Ein weiterer Wettbewerbsvorteil, den Europa im Vergleich zu den USA und China genießt, sind die Verfügbarkeit qualitativ hochwertiger Gesundheitsdaten sowie ein verantwortungsvoller Umgang mit diesen. Das stellt eine unerlässliche Voraussetzung für sichere und nachhaltige Innovationen im Gesundheitsbereich dar und bildet einen unschlagbaren Vorteil im internationalen Wettbewerb.

Allerdings sind die USA und China dabei, Europa - und damit auch Österreich - im Life-Sciences-Bereich an den Rand zu drängen. Dafür sind hauptsächlich zwei Gründe ausschlaggebend: Kapital und Produktionsmöglichkeiten. Weiters profitieren die USA vom Zugang zur Nasdaq, die Börsengänge innovativer Life-Sciences-Unternehmen erleichtert. Laut dem deutschen Biotechnologie-Report 2020 der Beraterfirma EY stand in den USA im Jahr 2019 für Biotech-Unternehmen Risikokapital von in Summe fast 15 Milliarden US-Dollar zur Verfügung. Zum Vergleich: In Europa knackte das Risikokapital im Jahr 2019 erstmals die 3-Milliarden-Euro-Marke. Diese Zahlen machen deutlich, welchen Nachteil Europa in der Finanzierung innovativer Gesundheitsentwicklungen hat. Auch China holt hier weiter auf.
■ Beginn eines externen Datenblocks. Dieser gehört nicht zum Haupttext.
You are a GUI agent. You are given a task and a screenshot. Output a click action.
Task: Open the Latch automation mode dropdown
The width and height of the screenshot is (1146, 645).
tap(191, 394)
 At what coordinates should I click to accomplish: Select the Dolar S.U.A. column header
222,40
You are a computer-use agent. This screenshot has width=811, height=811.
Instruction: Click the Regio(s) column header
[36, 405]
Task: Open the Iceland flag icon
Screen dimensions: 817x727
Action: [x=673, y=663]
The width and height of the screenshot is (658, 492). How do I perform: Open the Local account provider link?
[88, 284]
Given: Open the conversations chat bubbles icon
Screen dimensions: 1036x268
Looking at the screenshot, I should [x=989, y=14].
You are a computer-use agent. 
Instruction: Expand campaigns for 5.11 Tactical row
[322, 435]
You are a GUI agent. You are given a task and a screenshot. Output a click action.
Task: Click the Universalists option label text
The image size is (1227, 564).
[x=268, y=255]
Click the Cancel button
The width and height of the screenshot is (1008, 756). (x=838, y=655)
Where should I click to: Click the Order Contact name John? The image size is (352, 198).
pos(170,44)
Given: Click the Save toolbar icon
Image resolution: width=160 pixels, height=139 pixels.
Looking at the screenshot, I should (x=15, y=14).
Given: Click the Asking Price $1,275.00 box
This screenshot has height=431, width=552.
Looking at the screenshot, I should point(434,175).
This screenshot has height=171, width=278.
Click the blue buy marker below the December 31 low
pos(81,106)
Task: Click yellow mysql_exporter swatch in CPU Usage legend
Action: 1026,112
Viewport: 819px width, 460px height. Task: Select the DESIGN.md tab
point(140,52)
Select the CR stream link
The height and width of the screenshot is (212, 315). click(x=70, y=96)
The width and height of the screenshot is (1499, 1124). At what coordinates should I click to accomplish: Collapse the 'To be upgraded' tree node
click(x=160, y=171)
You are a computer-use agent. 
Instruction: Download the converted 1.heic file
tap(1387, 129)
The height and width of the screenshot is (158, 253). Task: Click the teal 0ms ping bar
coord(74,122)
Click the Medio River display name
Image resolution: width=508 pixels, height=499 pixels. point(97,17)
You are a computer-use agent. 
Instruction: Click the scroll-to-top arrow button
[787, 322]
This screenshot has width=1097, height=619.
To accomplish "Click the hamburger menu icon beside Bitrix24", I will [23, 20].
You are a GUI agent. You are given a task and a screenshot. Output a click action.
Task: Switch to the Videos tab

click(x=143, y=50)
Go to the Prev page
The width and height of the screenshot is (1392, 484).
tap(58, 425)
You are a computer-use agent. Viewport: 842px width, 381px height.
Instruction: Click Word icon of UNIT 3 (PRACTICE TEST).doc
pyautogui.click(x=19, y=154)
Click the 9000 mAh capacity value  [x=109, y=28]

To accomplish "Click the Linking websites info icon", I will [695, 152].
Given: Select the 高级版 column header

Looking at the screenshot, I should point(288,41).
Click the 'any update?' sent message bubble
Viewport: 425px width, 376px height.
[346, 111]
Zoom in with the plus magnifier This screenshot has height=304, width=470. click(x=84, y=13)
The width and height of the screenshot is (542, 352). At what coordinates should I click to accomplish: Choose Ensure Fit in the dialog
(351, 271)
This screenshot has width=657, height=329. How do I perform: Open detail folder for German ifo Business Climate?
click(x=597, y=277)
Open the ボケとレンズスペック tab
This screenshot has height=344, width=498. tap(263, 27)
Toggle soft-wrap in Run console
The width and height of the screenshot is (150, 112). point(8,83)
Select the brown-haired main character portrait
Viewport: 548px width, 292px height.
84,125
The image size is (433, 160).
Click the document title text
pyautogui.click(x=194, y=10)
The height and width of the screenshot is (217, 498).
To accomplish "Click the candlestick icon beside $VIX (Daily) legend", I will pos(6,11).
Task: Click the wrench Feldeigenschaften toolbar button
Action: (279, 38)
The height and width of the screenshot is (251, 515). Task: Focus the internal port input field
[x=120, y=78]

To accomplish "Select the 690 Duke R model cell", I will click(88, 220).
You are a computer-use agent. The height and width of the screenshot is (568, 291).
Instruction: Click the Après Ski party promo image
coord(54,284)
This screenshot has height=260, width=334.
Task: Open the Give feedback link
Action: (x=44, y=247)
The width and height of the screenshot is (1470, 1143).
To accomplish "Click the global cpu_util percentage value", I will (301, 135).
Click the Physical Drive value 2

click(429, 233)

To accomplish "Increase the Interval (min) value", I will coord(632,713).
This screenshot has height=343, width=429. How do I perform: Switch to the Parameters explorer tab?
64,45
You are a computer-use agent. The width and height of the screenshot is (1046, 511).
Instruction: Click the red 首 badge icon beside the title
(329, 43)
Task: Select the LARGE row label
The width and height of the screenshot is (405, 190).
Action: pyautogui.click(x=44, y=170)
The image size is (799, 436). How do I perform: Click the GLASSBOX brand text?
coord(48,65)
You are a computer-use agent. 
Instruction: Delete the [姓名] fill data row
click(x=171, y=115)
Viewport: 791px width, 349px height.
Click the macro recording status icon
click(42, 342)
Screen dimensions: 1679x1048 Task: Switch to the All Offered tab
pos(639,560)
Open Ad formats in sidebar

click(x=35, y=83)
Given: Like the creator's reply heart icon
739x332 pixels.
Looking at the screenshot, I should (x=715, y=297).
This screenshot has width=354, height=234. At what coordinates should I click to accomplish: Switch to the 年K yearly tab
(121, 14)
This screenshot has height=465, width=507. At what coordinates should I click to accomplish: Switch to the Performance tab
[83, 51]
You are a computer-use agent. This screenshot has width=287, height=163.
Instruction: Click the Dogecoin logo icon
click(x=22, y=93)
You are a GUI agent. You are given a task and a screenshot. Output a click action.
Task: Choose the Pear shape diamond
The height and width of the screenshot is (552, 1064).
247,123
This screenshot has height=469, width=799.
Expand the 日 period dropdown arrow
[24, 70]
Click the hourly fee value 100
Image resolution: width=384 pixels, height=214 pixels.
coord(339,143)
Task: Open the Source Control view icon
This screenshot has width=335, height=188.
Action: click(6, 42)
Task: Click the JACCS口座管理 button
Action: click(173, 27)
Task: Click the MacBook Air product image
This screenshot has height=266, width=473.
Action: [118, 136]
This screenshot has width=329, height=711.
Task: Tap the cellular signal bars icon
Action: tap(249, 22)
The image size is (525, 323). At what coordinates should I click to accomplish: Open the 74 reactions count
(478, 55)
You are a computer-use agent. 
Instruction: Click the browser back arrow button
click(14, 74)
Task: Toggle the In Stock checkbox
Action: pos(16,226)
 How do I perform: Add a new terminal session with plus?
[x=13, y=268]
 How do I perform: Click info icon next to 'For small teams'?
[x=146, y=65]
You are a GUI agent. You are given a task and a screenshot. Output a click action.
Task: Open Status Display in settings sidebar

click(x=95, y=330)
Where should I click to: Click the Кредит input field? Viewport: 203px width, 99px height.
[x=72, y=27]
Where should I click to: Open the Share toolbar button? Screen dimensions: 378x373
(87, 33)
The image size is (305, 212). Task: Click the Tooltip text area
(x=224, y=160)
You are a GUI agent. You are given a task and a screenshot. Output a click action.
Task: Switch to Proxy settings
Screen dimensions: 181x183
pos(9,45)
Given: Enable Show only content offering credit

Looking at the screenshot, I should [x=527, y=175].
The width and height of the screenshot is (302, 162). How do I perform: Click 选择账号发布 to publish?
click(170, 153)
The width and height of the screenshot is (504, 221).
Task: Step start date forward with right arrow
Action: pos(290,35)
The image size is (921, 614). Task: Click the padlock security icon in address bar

Die starke regionale Diskrepanz bei der Wachstumsfinanzierung ist einerseits kultureller Natur: So sind Kapitalgeber aus den USA und China auf der einen und Europa auf der anderen Seite doch mit einer sehr unterschiedlichen Risikoaffinität behaftet. Darüber hinaus müssen Europa und insbesondere Österreich Anreize für Investorinnen und Investoren schaffen und die rechtlichen Rahmenbedingungen für Risikofinanzierung attraktiver gestalten. In diesem Zusammenhang wäre auch ein Bekenntnis zur europäischen Produktion in öffentlichen Ausschreibungen denkbar, etwa durch Anwendung des Best- statt des Billigstbieterprinzips aus europäischer Produktion.